*Exercise data*.
***
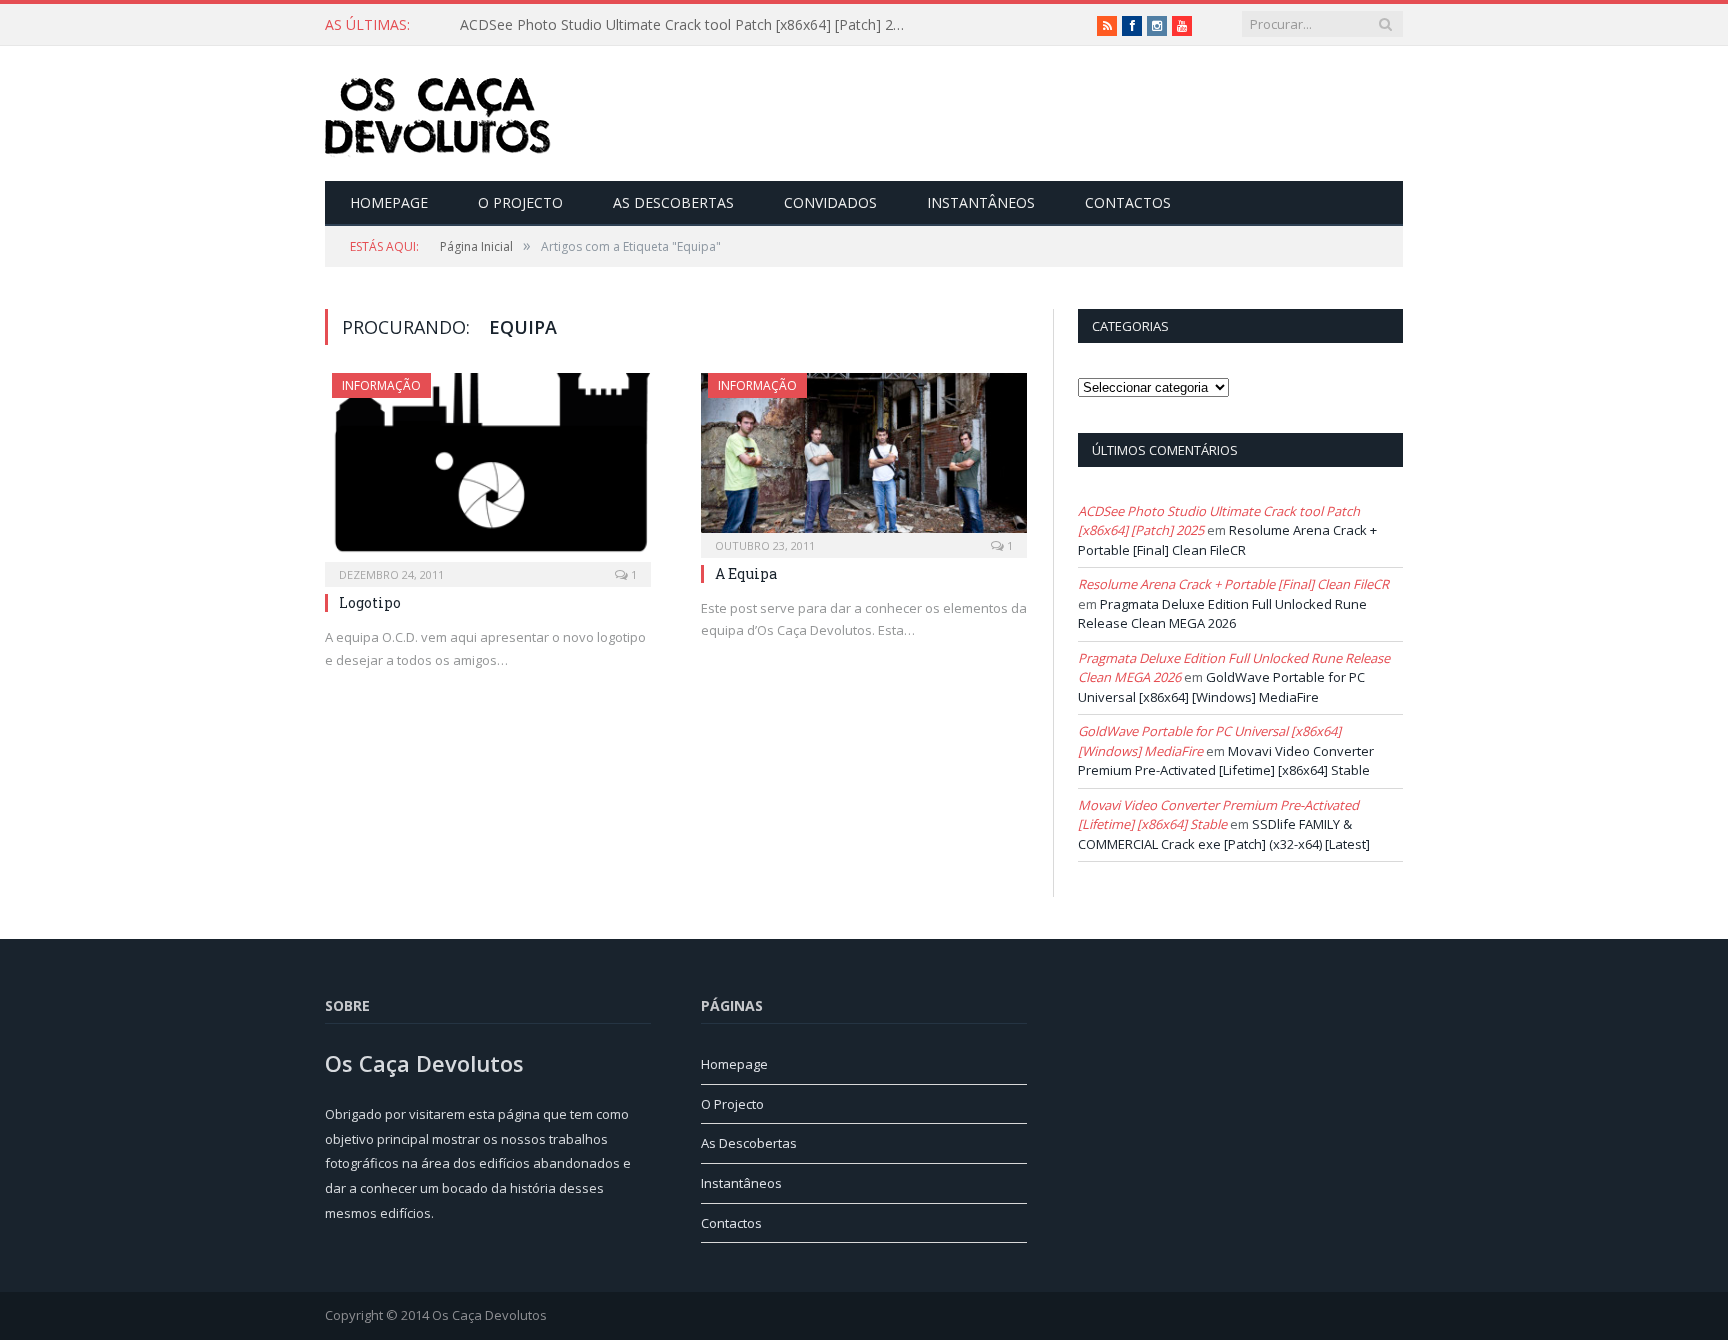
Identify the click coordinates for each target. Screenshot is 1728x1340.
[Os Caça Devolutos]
***
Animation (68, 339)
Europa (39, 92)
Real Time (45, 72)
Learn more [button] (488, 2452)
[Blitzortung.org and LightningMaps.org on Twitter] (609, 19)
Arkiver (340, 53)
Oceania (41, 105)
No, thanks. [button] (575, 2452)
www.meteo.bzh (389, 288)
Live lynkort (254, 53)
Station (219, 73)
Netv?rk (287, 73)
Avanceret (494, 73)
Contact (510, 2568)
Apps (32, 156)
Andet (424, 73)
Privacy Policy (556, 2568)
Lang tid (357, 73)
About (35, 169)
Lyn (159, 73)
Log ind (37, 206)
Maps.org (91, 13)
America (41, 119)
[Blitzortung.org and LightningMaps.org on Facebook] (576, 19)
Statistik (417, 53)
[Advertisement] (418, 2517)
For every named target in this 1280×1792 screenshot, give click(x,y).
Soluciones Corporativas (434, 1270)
***
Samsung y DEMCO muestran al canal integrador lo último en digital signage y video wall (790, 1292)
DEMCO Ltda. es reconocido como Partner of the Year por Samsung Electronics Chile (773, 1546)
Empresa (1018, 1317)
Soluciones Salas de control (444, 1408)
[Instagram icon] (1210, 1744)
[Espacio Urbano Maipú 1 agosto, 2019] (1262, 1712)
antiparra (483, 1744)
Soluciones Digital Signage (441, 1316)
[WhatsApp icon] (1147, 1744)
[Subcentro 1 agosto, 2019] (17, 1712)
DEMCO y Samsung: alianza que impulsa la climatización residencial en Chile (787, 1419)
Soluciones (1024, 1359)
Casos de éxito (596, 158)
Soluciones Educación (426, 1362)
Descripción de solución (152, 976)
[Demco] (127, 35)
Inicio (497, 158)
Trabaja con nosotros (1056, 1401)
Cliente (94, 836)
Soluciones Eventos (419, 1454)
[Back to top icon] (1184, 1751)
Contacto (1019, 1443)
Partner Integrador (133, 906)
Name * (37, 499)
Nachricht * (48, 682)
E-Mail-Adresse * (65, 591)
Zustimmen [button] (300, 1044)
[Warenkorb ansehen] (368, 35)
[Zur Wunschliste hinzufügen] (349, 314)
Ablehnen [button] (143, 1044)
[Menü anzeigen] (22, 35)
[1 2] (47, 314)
***
*Instructions for the task*.
Retype only the lines above between the line with "Netv?rk (287, 73)" and the line with "Soluciones Corporativas (434, 1270)", counting those two lines as well, and keep every character as it is.

*Solution to the exercise*.
Netv?rk (287, 73)
Avanceret (494, 73)
Contact (510, 2568)
Apps (32, 156)
Andet (424, 73)
Privacy Policy (556, 2568)
Lang tid (357, 73)
About (35, 169)
Lyn (159, 73)
Log ind (37, 206)
Maps.org (91, 13)
America (41, 119)
[Blitzortung.org and LightningMaps.org on Facebook] (576, 19)
Statistik (417, 53)
[Advertisement] (418, 2517)
For every named target in this 1280×1792 screenshot, give click(x,y).
Soluciones Corporativas (434, 1270)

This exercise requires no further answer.